Teks Bacaan>
Menuju konten utama

Fahri Minta Lembaga Survei Terbuka Jika Dibiayai Kandidat Capres

Wakil Ketua DPR RI Fahri Hamzah menyatakan, lembaga survei yang mengaku independen harus direformasi ke depannya, seperti harus terbuka jika memang dibiayai oleh salah satu kandidat.

Fahri Minta Lembaga Survei Terbuka Jika Dibiayai Kandidat Capres
Wakil Ketua DPR Fahri Hamzah (kiri) memberikan sambutan pada kegiatan Orasi dan Dialog Kebangsaan Gerakan Arah Baru Indonesia (GARBI) di Kota Gorontalo, Gorontalo, Minggu (10/2/2019). ANTARA FOTO/Adiwinata Solihin/nz

tirto.id - Wakil Ketua Dewan Perwakilan Rakyat (DPR) RI Fahri Hamzah menanggapi pernyataan capres nomor urut 01, Prabowo Subianto yang mengatakan lembaga survei banyak yang bohong dan dibayar.

Menurutnya, memang banyak lembaga survei yang salah. Sehingga kata Fadli, lembaga survei yang mengaku independen harus direformasi ke depannya. Seperti harus terbuka jika memang dibiayai oleh salah satu kandidat.

"Sebaiknya dia mengumumkan bahwa dia bukan lembaga survei independen, tetapi dia lembaga survei yang bekerja untuk kandidat [capres]. Karena kan kemudian tiba-tiba lembaga survei ini dibayar semua oleh kandidat tertentu, akhirnya punya core, begitu," ujarnya saat di Kompleks DPR RI, Senayan, Jakarta Selatan, Senin (25/3/2019).

Inisiator Gerakan Arah Baru Indonesia (Garbi) bahkan mengaku, pernah melakukan penelitian. Kemudian, beberapa lembaga survei memang memiliki asosiasi yang menaungi lembaga tersebut.

Dirinya pun menduga, data hasil survei itu digunakan oleh lembaga-lembaga tersebut yang bernaung dalam sebuah asosiasi. Sehingga perbedaan hasil survei antara lembaga satu dengan lainnya tak jauh berbeda.

Oleh karena itu, Fahri menyarankan lembaga-lembaga survei tersebut memerlukan semacam Undang-undang (UU) untuk mengatur pekerjaannya agar lebih bertanggung jawab dan tidak menjadi partisan partai maupun paslon.

"Kalau mau partisan, diumumkan bahwa dia partisan. Jangan kemudian atas nama sains dan ilmu pengetahuan ternyata dia partisan," jelasnya.

Data Tersimpan>
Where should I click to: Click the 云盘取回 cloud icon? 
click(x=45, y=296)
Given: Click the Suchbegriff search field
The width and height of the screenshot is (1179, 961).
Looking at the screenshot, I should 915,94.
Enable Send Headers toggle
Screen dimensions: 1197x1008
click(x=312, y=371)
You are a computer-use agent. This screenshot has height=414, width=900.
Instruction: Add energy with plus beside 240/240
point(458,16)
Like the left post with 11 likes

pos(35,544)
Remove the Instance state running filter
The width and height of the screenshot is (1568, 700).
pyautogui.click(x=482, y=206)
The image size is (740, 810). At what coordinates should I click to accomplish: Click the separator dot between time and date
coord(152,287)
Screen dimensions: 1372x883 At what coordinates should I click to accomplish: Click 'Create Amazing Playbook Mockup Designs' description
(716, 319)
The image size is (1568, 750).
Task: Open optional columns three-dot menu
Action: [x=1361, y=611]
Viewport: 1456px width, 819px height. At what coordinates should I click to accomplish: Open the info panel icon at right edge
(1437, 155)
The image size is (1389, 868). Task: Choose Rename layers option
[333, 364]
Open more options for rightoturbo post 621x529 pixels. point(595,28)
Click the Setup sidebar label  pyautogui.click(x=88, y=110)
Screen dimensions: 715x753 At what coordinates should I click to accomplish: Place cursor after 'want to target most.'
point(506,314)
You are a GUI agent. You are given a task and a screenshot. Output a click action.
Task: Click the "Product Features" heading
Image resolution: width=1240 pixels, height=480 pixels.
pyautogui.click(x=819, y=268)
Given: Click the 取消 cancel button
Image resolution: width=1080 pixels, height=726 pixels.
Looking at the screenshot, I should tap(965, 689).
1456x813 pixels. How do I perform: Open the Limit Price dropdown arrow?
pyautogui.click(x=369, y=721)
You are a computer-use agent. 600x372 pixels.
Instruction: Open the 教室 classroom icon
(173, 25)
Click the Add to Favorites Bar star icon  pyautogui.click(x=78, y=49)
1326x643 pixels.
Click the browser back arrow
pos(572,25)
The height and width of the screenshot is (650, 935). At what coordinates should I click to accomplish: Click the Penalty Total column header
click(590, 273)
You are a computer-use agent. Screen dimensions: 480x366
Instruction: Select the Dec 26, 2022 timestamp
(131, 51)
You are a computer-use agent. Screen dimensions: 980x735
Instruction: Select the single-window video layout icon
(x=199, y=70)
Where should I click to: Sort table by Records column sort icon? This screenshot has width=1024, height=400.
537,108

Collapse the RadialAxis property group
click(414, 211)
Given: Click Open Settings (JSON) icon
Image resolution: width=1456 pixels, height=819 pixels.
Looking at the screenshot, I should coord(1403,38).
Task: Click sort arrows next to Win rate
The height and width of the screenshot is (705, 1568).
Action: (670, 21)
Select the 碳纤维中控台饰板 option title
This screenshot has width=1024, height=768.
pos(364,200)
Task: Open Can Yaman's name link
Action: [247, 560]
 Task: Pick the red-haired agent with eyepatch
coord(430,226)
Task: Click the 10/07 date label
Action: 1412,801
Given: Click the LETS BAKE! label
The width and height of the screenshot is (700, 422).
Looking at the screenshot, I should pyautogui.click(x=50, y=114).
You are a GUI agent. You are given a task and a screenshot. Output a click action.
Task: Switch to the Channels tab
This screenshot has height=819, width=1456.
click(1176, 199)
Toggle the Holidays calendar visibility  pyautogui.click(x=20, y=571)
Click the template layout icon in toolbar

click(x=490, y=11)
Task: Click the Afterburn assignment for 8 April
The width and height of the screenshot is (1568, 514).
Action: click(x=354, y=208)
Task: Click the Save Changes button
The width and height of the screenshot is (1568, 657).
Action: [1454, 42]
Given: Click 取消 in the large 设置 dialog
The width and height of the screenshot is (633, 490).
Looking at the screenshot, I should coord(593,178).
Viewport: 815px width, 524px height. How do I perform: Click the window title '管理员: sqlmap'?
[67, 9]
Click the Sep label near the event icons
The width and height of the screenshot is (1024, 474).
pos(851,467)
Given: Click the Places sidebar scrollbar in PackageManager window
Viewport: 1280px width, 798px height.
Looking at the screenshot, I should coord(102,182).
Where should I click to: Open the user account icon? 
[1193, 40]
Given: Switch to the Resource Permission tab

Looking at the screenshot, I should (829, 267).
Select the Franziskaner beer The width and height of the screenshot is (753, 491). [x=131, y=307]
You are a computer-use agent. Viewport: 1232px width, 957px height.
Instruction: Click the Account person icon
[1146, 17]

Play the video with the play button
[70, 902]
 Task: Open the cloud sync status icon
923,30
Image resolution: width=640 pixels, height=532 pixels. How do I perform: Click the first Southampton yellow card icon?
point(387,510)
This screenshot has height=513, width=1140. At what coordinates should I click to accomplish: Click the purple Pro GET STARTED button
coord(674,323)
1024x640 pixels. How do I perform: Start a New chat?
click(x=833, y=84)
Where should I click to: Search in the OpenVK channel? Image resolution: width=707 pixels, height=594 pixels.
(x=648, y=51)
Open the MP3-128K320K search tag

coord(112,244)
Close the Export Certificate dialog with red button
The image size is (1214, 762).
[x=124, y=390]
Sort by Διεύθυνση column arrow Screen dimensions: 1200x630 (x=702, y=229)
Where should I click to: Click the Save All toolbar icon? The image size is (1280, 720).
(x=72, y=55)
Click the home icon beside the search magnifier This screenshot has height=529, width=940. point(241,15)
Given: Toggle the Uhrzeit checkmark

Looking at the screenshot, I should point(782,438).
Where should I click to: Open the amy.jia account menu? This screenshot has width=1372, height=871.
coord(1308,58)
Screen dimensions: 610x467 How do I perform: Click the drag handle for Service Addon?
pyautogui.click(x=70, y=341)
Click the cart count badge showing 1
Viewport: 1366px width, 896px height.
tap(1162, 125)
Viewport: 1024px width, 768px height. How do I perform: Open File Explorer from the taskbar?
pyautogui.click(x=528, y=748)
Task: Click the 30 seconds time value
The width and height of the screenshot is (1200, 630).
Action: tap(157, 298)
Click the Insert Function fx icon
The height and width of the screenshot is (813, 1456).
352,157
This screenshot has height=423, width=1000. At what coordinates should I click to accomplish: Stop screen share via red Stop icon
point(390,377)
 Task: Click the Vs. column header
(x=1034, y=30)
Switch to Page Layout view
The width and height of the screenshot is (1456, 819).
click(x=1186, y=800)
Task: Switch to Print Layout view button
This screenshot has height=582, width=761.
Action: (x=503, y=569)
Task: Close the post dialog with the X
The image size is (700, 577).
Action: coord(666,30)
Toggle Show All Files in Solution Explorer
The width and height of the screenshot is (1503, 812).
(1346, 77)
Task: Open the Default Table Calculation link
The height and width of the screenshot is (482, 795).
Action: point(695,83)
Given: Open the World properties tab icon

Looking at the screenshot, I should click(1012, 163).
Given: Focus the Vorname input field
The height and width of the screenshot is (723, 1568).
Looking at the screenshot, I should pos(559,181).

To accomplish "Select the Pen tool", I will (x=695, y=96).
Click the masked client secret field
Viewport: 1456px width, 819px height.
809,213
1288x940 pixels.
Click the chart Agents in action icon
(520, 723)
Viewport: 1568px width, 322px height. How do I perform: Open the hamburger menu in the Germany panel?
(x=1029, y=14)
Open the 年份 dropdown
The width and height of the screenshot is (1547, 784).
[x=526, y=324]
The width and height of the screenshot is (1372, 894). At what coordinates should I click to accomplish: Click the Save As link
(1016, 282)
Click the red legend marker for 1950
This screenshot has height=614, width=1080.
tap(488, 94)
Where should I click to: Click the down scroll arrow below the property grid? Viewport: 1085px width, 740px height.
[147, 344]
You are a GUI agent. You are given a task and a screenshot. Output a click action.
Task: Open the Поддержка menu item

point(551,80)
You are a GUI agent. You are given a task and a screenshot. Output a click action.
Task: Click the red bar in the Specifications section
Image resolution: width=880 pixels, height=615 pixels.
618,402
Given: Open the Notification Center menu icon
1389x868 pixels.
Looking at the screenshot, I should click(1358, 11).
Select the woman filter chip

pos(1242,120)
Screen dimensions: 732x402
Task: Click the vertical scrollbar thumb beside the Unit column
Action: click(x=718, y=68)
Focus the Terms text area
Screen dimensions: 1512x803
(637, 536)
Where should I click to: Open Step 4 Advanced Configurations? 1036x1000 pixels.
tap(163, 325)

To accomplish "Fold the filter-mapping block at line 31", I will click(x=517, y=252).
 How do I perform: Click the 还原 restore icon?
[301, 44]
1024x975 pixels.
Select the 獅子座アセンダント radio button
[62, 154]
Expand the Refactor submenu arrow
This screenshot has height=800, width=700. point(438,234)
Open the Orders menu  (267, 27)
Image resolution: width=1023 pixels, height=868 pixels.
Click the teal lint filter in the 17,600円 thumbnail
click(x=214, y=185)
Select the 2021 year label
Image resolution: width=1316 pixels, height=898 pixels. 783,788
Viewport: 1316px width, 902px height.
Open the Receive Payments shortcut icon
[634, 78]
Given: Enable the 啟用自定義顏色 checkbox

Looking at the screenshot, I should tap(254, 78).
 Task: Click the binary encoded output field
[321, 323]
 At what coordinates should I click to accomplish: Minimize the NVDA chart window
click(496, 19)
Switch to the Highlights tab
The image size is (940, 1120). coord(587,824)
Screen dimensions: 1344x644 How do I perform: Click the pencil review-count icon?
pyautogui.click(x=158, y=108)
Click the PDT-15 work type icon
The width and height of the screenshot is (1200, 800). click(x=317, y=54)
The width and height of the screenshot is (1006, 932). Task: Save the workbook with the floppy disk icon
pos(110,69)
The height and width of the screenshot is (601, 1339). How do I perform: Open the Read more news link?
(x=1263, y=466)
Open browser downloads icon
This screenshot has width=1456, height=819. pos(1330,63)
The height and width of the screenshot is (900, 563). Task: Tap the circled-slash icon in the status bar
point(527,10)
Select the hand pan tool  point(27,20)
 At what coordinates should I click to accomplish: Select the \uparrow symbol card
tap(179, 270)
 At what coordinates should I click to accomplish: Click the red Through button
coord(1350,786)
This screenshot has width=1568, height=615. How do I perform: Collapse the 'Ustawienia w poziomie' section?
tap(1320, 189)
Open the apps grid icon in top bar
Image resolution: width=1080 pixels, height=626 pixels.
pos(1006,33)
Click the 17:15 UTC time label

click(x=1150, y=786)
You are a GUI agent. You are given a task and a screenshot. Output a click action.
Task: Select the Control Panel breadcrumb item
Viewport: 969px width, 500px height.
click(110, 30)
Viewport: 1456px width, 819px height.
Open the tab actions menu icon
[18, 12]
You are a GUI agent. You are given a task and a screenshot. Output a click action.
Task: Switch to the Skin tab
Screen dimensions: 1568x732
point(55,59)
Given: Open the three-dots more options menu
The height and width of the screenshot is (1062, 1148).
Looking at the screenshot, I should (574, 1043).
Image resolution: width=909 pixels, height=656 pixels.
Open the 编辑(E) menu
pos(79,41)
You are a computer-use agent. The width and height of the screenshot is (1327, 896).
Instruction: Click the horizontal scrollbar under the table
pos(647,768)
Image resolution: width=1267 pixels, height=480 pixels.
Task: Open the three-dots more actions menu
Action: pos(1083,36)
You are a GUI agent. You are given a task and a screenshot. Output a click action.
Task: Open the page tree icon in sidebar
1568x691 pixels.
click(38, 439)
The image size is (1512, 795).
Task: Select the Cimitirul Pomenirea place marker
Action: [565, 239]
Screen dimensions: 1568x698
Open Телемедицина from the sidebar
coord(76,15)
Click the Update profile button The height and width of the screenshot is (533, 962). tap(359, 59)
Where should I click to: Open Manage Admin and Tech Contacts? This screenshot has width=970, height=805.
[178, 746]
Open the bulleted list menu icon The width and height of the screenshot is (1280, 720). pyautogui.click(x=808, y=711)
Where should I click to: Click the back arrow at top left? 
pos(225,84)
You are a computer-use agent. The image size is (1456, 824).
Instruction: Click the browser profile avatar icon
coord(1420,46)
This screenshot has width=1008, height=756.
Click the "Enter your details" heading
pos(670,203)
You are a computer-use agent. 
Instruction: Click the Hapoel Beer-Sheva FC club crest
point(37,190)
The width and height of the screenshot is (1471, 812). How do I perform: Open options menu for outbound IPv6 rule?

Tantangan>
Tuliskan ulang tanpa perubahan bagian teks berita tentang lembaga survei mulai dari "Oleh karena itu, Fahri" sampai dengan "partai maupun paslon.".

Hasil Latihan>
Oleh karena itu, Fahri menyarankan lembaga-lembaga survei tersebut memerlukan semacam Undang-undang (UU) untuk mengatur pekerjaannya agar lebih bertanggung jawab dan tidak menjadi partisan partai maupun paslon.